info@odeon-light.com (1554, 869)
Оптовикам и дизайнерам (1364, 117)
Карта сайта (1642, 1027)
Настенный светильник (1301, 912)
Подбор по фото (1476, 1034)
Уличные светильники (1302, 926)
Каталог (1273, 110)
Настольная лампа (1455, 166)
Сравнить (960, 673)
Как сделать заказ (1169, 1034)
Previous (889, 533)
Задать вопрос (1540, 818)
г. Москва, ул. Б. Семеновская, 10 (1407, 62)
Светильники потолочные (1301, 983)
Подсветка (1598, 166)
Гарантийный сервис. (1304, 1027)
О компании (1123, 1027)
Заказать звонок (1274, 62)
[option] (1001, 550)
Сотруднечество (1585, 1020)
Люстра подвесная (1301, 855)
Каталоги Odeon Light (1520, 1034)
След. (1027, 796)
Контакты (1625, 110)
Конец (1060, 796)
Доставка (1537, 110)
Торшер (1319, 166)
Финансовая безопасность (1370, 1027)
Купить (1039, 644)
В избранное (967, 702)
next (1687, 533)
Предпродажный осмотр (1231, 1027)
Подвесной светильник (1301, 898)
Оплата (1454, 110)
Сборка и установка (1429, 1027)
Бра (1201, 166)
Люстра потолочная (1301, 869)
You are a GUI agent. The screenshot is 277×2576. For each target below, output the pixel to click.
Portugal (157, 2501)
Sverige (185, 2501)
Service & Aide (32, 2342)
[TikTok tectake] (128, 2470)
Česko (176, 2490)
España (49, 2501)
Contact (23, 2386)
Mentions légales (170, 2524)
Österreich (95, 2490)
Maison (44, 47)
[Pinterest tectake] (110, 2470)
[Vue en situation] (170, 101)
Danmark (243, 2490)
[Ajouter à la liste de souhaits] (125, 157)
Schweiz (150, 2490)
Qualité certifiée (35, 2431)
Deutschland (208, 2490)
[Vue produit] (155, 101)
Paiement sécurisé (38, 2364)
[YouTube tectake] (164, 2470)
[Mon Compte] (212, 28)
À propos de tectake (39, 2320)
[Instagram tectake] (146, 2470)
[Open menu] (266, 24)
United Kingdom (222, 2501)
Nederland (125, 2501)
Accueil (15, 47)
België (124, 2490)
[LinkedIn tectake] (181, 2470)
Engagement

──────────────────────────────

> What you need to do
Please output exactly the lines between the one holding "España (49, 2501)" and the one holding "[Instagram tectake] (146, 2470)" in the records above, inclusive, and nothing more.

> Problem solution
España (49, 2501)
Contact (23, 2386)
Mentions légales (170, 2524)
Österreich (95, 2490)
Maison (44, 47)
[Pinterest tectake] (110, 2470)
[Vue en situation] (170, 101)
Danmark (243, 2490)
[Ajouter à la liste de souhaits] (125, 157)
Schweiz (150, 2490)
Qualité certifiée (35, 2431)
Deutschland (208, 2490)
[Vue produit] (155, 101)
Paiement sécurisé (38, 2364)
[YouTube tectake] (164, 2470)
[Mon Compte] (212, 28)
À propos de tectake (39, 2320)
[Instagram tectake] (146, 2470)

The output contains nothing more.